E A NÓS, O QUE
INTERESSA?
O que está em jogo, como toda a gente percebe, é um conflito de
influências entre, por um lado, os Estados Unidos e a União Europeia (esta desempenhando o duplo
papel de ponta de lança dos interesses e da estratégia americana no leste
europeu e simultaneamente acautelando os dos seus membros mais influentes nessa
mesma região) e, por outro, a Rússia.
Aparentemente trata-se do clássico conflito de
influências em que cada um dos lados tenta ganhar vantagem sobre o outro. Mas
há no conflito ucraniano aspectos novos que, não sendo devidamente tomados em
conta, inviabilizarão a compreensão da sua verdadeira natureza e do modo de lidar com ele.
Voltando um pouco ao passado mais recente: durante a Guerra
Fria os conflitos de influência tinham sempre a mesma natureza e eram ditados
pelos mesmos objectivos. Dois sistemas em confronto, pretendendo cada uma das partes
ganhar vantagem sobre a outra agregando para o seu lado novos aderentes sempre
com vista a um objectivo comum: um sistema suplantar o outro.
Se o conflito ocorria
numa zona demarcada, por mais vozearia e propaganda que houvesse, já se sabia
antecipadamente como o conflito terminaria: mantinha-se a posição daquele que
actuou dentro da sua zona, qualquer que tivesse sido a natureza da acção desencadeada.
Se o conflito ocorria fora das zonas demarcadas, aí ele
poderia expressar-se militarmente e muitas vezes se expressou, confrontando-se os
dois sistemas não directamente mas por “interpostas pessoas”. Foi assim em
África e também na Ásia.
Na América Latina, que em rigor não era zona demarcada,
prevalecia a “doutrina Monroe”, à época velha de mais de um século, em
defesa da qual os Estados Unidos recorreram a invasões, a golpes de estado e à
instauração de ferozes ditaduras, tanto em grandes como em pequenos países.
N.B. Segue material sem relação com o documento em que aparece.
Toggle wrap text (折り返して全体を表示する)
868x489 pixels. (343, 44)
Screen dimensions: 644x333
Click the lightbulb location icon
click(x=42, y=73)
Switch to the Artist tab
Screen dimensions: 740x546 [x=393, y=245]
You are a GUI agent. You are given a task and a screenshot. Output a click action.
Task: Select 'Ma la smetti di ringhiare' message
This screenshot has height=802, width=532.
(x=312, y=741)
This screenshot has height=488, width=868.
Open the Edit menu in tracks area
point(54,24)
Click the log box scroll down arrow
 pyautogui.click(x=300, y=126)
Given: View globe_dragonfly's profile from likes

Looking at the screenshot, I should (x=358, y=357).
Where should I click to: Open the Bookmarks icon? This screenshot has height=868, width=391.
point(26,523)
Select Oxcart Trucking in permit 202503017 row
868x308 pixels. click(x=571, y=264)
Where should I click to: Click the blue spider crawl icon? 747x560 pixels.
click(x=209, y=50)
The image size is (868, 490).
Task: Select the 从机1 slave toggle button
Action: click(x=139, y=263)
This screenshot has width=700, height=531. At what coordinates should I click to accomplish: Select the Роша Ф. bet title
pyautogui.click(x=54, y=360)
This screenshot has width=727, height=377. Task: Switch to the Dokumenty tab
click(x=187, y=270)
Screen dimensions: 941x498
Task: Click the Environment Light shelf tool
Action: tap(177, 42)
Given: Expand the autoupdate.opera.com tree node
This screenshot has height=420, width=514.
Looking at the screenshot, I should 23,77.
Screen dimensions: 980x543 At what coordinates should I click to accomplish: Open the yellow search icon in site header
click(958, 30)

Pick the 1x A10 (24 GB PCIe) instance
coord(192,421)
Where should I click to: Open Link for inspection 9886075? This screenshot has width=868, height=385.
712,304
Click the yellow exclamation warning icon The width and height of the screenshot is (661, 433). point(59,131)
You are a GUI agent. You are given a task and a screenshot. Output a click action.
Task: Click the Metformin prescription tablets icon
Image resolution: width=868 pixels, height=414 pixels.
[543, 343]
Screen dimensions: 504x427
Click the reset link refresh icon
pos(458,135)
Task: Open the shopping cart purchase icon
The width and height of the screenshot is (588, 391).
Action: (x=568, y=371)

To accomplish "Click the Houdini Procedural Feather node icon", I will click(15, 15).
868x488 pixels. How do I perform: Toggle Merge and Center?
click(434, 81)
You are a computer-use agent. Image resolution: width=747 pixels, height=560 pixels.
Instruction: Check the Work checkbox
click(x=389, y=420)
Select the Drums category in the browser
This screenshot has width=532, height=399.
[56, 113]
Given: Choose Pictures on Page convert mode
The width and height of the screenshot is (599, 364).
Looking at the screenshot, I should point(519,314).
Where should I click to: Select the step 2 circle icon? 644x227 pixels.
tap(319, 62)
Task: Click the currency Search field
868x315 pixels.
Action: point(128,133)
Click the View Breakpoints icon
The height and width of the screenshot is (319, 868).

Cuba não constitui uma excepção porque quando tudo começou não estava no horizonte
dos revolucionários o alinhamento por um dos lados em confronto. Isso só veio a
acontecer um pouco mais tarde. E quando se tornou claro o que tinha acontecido
já era aparentemente tarde para alterar o rumo dos acontecimentos. Mesmo assim,
a CIA organizou com meios aéreos e navais americanos uma invasão,
fundamentalmente integrada por exilados cubanos, que correu mal, muito mal e
deixou pelas ruas da amargura a credibilidade política do recém-empossado
Presidente Kennedy. Cerca de um ano e meio mais tarde, o campo socialista
exagerou na parada e propôs-se instalar mísseis em Cuba. O mundo esteve à beira
da guerra, mas um acordo alcançado in
extremis com muita dificuldade, e com fortes oposições tanto no Kremlin
como no Pentágono e no Congresso, conseguiu evitar a guerra e simultaneamente
assegurar a invulnerabilidade de Cuba a troco do desmantelamento dos mísseis.
Acordo que se manteve para além da Guerra Fria não obstante os Estados Unidos
durante meio século terem tentado tudo para, por meios não militares, desalojar
Castro do poder, quer impondo o bloqueio da Ilha quer tentando múltiplas vezes
o assassinato do líder cubano.
Hoje não há sistemas em confronto. A Guerra Fria acabou com a
vitória das forças capitalistas sobre o socialismo. A Queda do Muro e a
desagregação da União Soviética simbolizam e corporizam essa vitória muito mais
eloquentemente do que qualquer outro acontecimento. Os 15 Estados que
recobraram a independência com o fim do modelo federal soviético tornaram-se
capitalistas, Rússia inclusive, como qualquer outro existente no lado do campo
até então adverso. Nesses Estados, o processo de apropriação dos bens antes
colectivizados traduziu-se, em todos eles, num verdadeiro saque, o mesmo tendo
acontecido, posto que em proporções diferentes e mediante um processo de
mascaramento jurídico, nos demais Estados antes integrantes do Pacto de
Varsóvia.
Até neste processo há interessantes semelhanças entre uns e
outros, entre os de lado de cá e os do lado de lá, já que tanto nuns como
noutros o capitalismo foi precedido de um processo de acumulação primitiva que
lhe permitiu depois consolidar-se. Com a diferença de que no Leste esse
processo foi mais rápido, porque o capital estava mais à mão e já constituído,
carecendo apenas de mudar de dono e de sentido.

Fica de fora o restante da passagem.